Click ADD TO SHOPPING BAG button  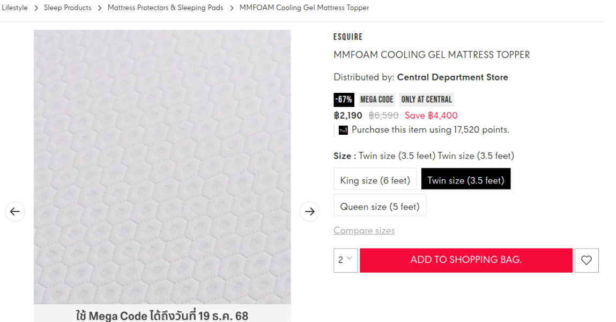click(x=466, y=260)
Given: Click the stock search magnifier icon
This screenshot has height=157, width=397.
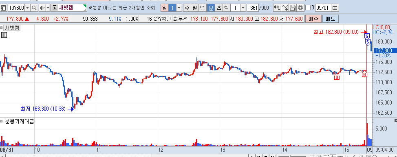Looking at the screenshot, I should pyautogui.click(x=34, y=8).
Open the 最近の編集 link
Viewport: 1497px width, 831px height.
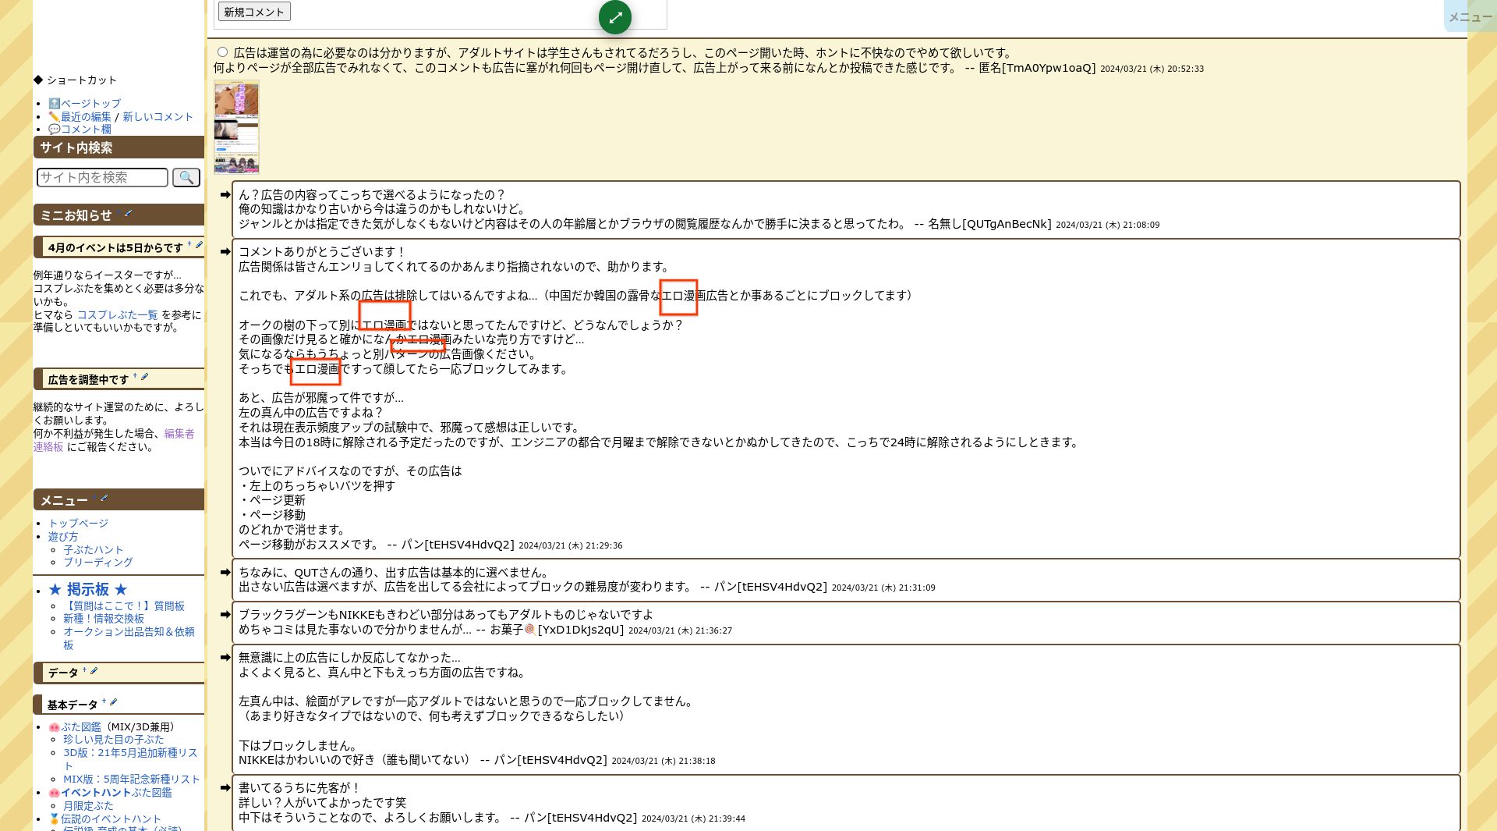(x=86, y=116)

════════

● Required work
Pictures are not part of the answer. Restate word for word the lines from the one with "Given: Click the stock search magnifier icon" through the last line of the records.

● Answer
Given: Click the stock search magnifier icon
This screenshot has height=157, width=397.
Looking at the screenshot, I should pyautogui.click(x=34, y=8).
Open the 最近の編集 link
Viewport: 1497px width, 831px height.
(x=86, y=116)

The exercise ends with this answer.